Station district ‘hip, happening’ says Chafee
Governor Lincoln Chafee, calling the state “hip, happening” used two developments to throw the spotlight yesterday on the Warwick Station Development District as the happening place for private development and growth.
The district, along with the Providence Knowledge District, is at the top of the governor’s economic development initiatives to be announced later this month by the state’s Economic Development Corporation.
EDC director Keith Stokes said that unlike Providence, where the state owns the land, development of the Warwick district hinges on the private sector seeing the opportunity, which the state aims to promote through a $350,000 marketing plan, and a significant development that will set the pace for the future of the district.
“Leviton is a catalytic property, we need to focus on that,” Stokes said of the former manufacturing facility on Jefferson Boulevard. The Leviton site, which is for sale, consists of 75 acres including its commanding feature, the red brick Elizabeth Mill building. Stokes said the state investment at the airport, the Interlink and the highway system and the confluence of air, rail and highway transportation gives the district “a mature density of intermodal transportation.”
It was yellow bricks, not red bricks, that landowner and developer Joseph Piscopio said is most needed at this point. Piscopio was one of several business leaders invited to attend a press conference at the car rental end of the Interlink as the Department of Transportation highlighted a live time transportation board, costing $300,000, that will assist those arriving in the state to select a mode of transportation once here. The occasion was also used to tout a feature article on the Delta Sky Magazine, “Rhode Island roots of innovation” that quotes the governor extensively along with Stokes, David Sylvestre, director of corporate communications at Textron and other business and education leaders.
Piscopio was among the first to recognize the potential for development from linking the airport and the railroad. He bought the former Malleable Iron property and built the Hilton Garden Inn when the Interlink was still a dream.
Yesterday Piscopio walked from hotel to the Interlink and promptly was lost.
“”I still have a problem getting in here, it’s so confusing. They ought to have a yellow brick road,” he said.
Chafee called it a good idea, suggesting the yellow line be used to direct people how to navigate the parking garage and connect to the skywalk leading them to the airport terminal. While navigating the Interlink could be improved, Chafee focused on the proximity of the airport to Amtrak and the confluence of transportation modes that make it so attractive for development.
Referring to a lot visible from the Interlink filled with abandoned New England Lemonade trucks Chafee said, “I don’t think that is the best and highest use.” He envisions a “business center” similar to that at Chicago’s O’Hare Airport where people would fly in for business conferences and the like.
Citing the Delta magazine with a reported readership of 15 million Chafee said, “we’re here to celebrate a variety of good things.”
In addition to the traveler information board with its live videos of highway traffic across the state, DOT director Michael Lewis said his department is “pleased to work in partnership” with the city and state and “break down the silos” to foster economic development.

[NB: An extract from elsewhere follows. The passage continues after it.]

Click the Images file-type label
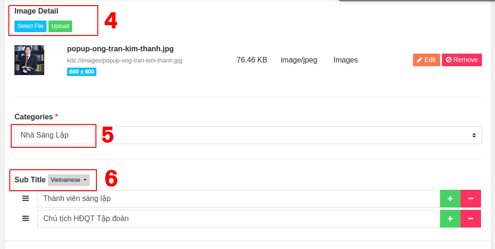This screenshot has height=249, width=495. (346, 60)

He disclosed that MBTA ridership is about 200 daily and is close to reaching projections much faster than initially projected. With the addition of the Wickford Junction rail stop projected to happen this April, Lewis expects ridership to keep climbing.
Rhode Island Airport Corporation CEO Kevin Dillon, alluding to possible additional service at Green Airport, likewise painted a rosy forecast.

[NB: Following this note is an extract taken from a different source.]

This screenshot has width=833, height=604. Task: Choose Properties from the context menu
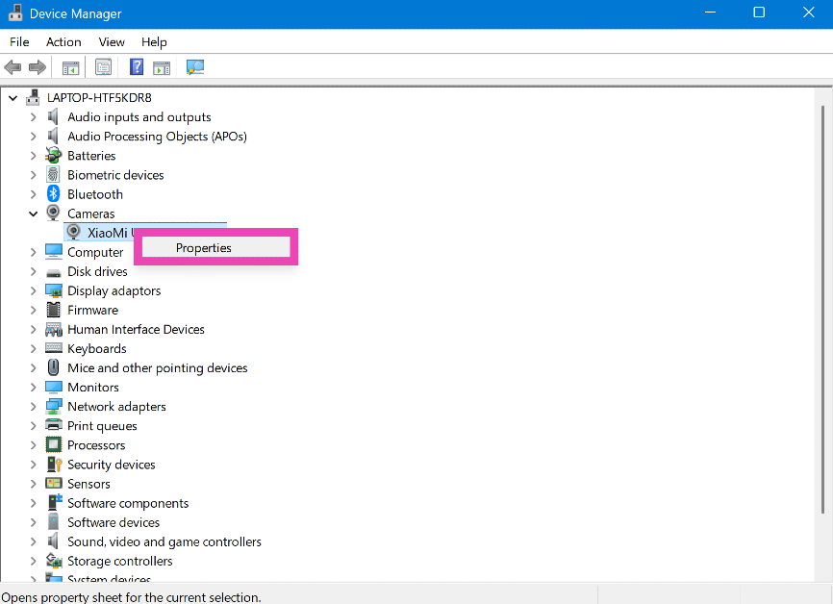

“We see great things happening for us in the future,” he said.
Mayor Scott Avedisian used the phrase “a number of good things” to note that the city and state have won a $900,000 federal grant to develop the infrastructure of the station district. The district, he said, has the potential of 1.5 million square feet of retail, residential, office and hotel development. Also, he noted how the governor has made it a priority.

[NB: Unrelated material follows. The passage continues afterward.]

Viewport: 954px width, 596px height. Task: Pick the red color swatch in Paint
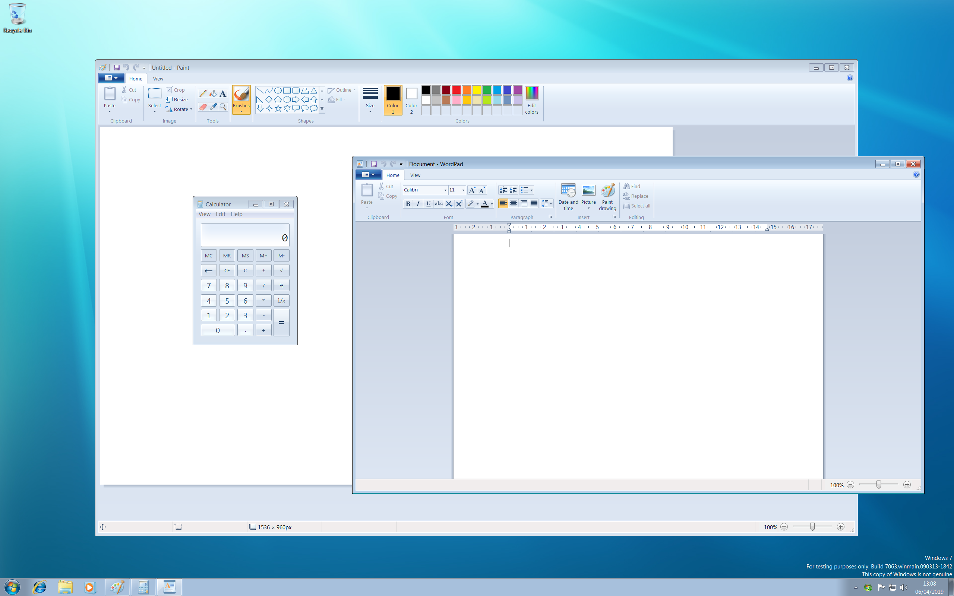point(456,90)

Using a $350,000 federal grant it has applied for, Stokes said the EDC would compile an inventory of properties in the district and develop a brand for the district as well as a business marketing plan. He said EDC would take an “organic approach” to the area’s development rather than attempting to impose a specific plan.
He said the EDC is looking to augment the process with legislation directed at promoting the private sector growth. He did not detail what that legislation might be. In addition to the Knowledge District and the station district, Stokes said his top list of development hubs includes 200 acres of Navy land on Aquidneck Island to be turned over to the state.